Pull every line holding the word "agent" from the data below and copy it.

* * * * *

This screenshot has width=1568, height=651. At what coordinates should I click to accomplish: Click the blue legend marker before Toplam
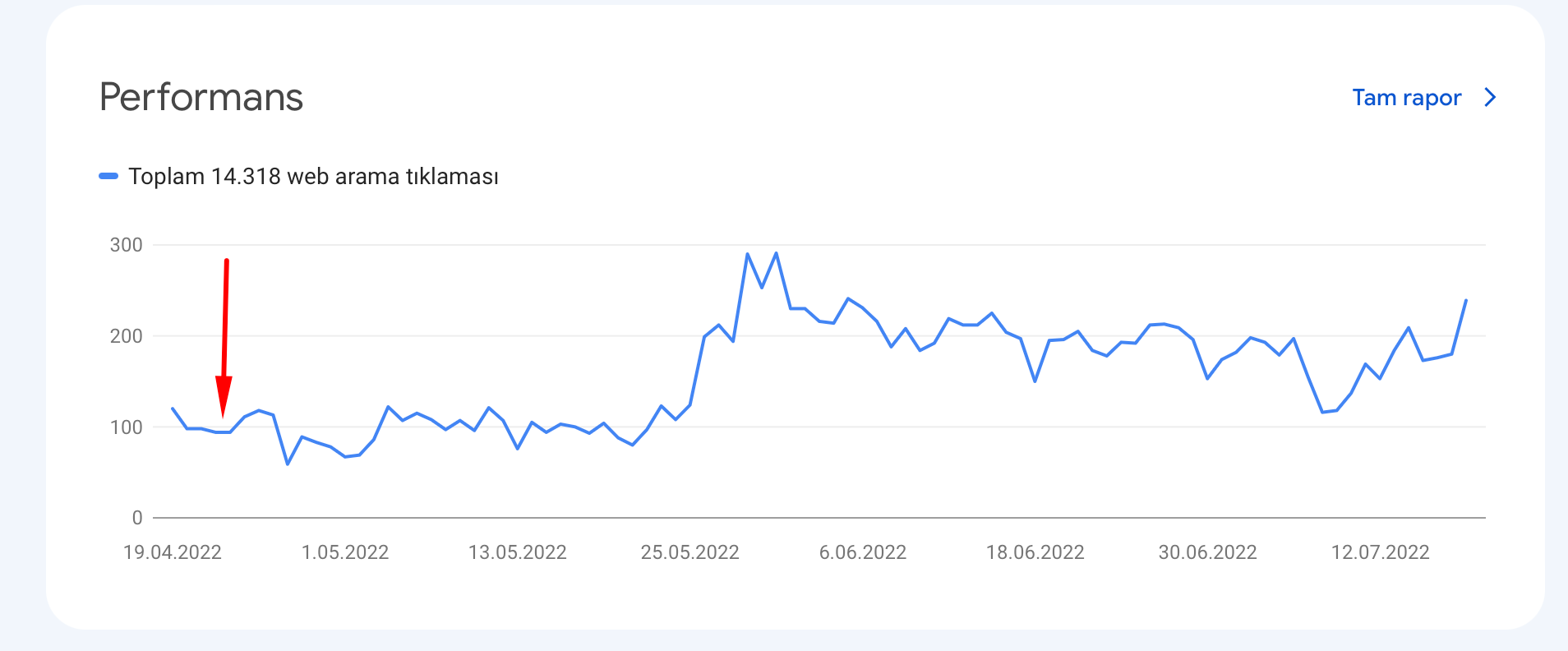click(x=108, y=176)
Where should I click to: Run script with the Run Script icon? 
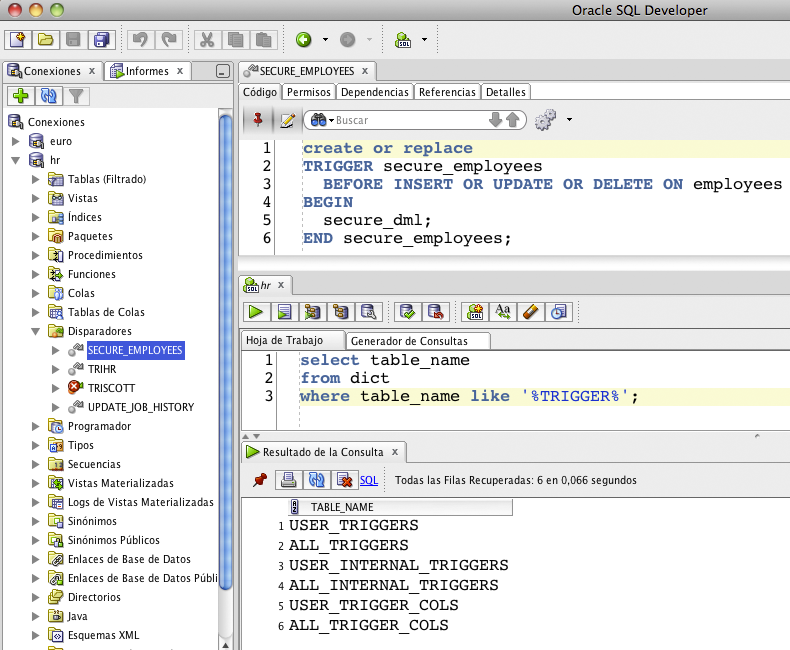(284, 311)
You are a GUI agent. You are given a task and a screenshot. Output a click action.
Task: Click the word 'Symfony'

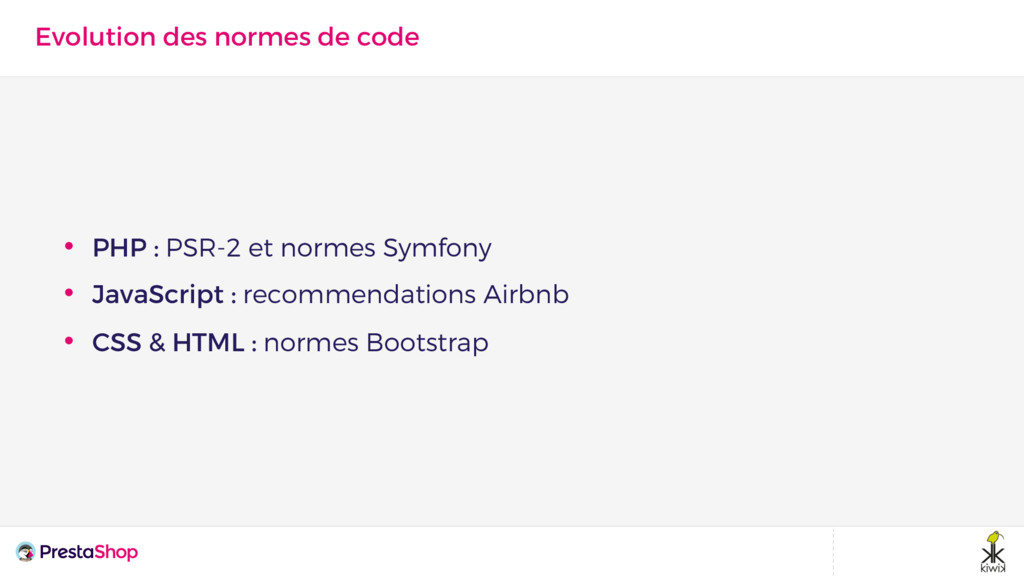point(437,247)
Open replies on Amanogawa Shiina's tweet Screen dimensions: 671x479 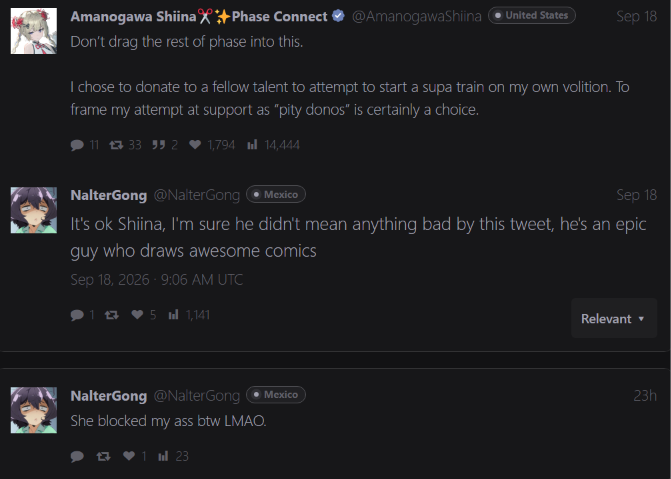(x=77, y=145)
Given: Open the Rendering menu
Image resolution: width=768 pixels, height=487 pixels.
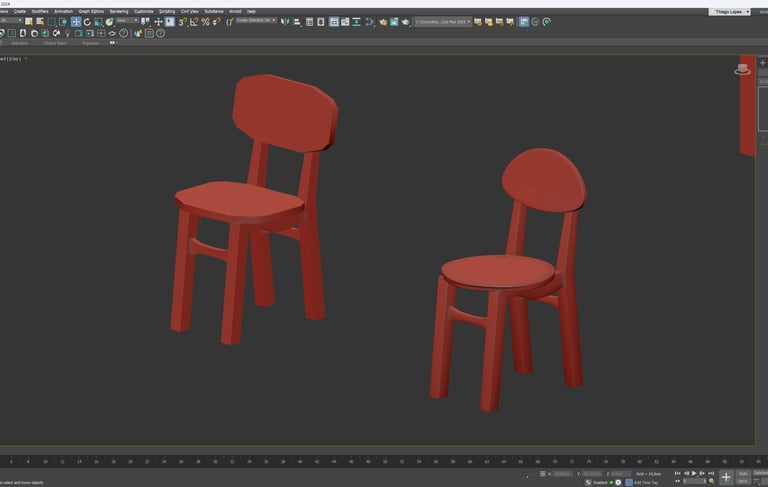Looking at the screenshot, I should (x=118, y=11).
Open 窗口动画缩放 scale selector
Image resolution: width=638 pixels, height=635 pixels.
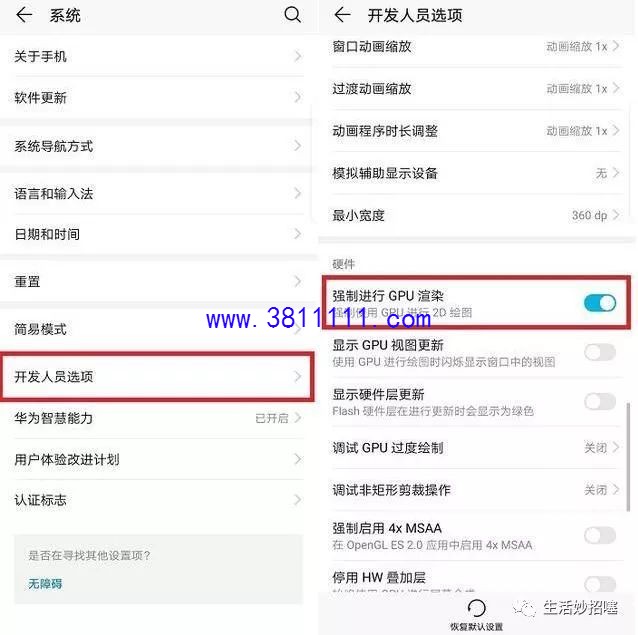pos(476,47)

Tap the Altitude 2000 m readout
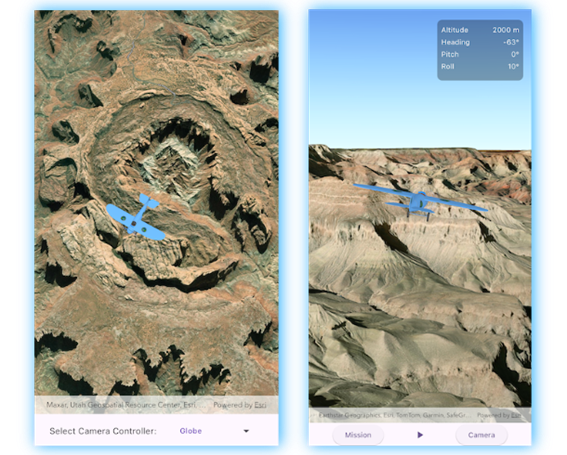pyautogui.click(x=480, y=30)
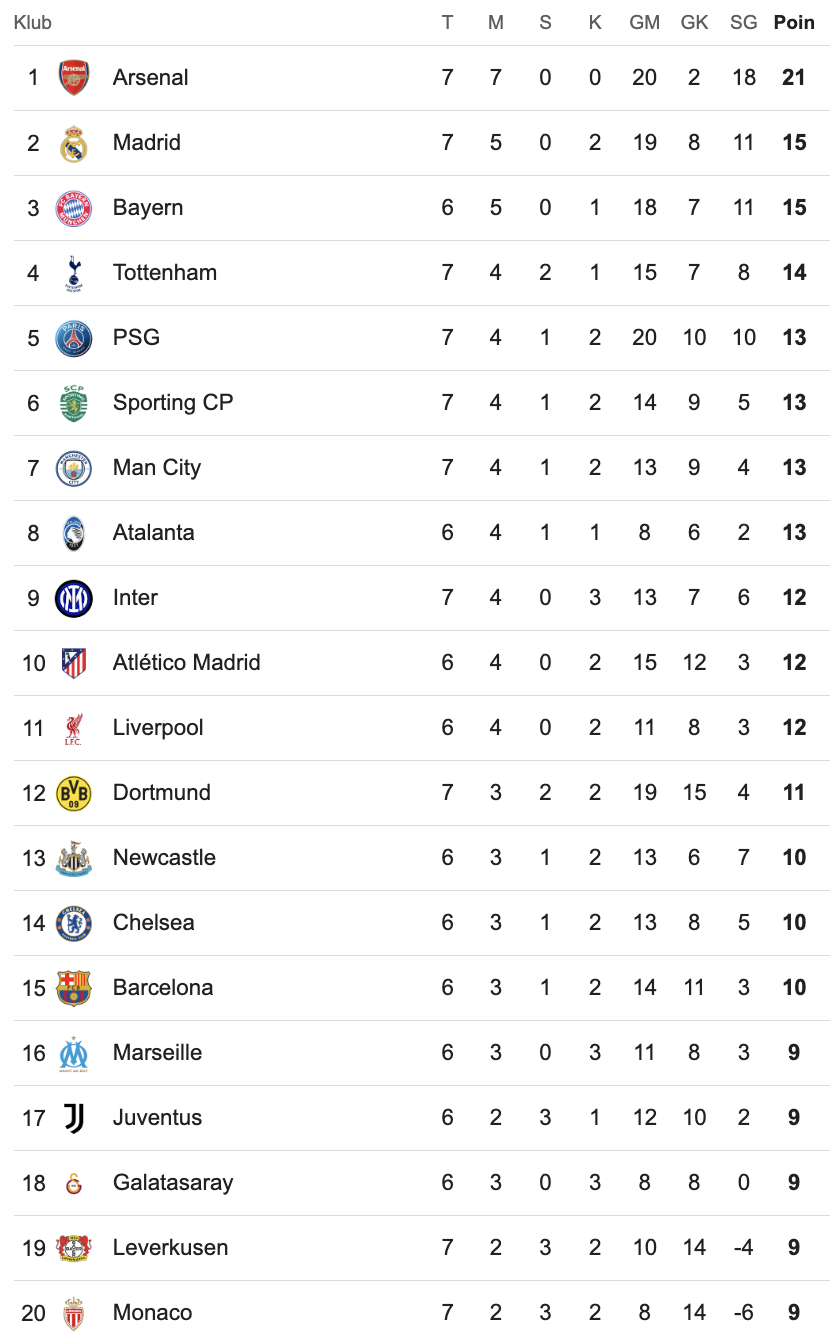Click the Poin column header

[x=794, y=23]
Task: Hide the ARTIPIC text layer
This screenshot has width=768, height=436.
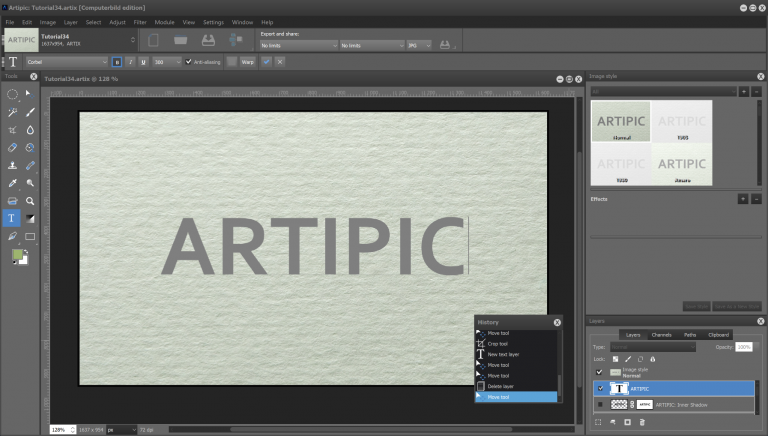Action: (x=600, y=388)
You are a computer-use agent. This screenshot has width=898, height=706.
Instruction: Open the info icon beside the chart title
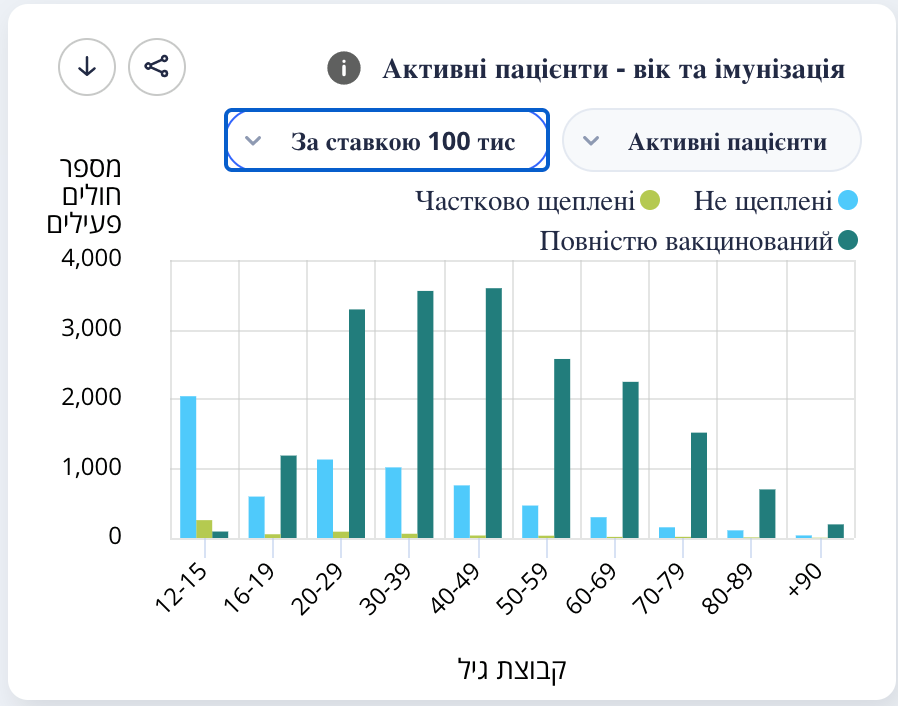343,69
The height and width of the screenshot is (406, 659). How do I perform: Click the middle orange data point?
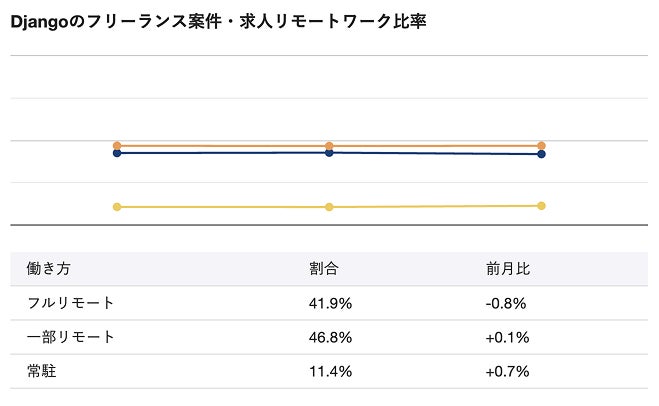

* * * * *

◆ **Response to this task**:
You are a GUI agent. You are given a task and a screenshot. Output a click action.
You are a computer-use agent. This screenshot has width=898, height=706.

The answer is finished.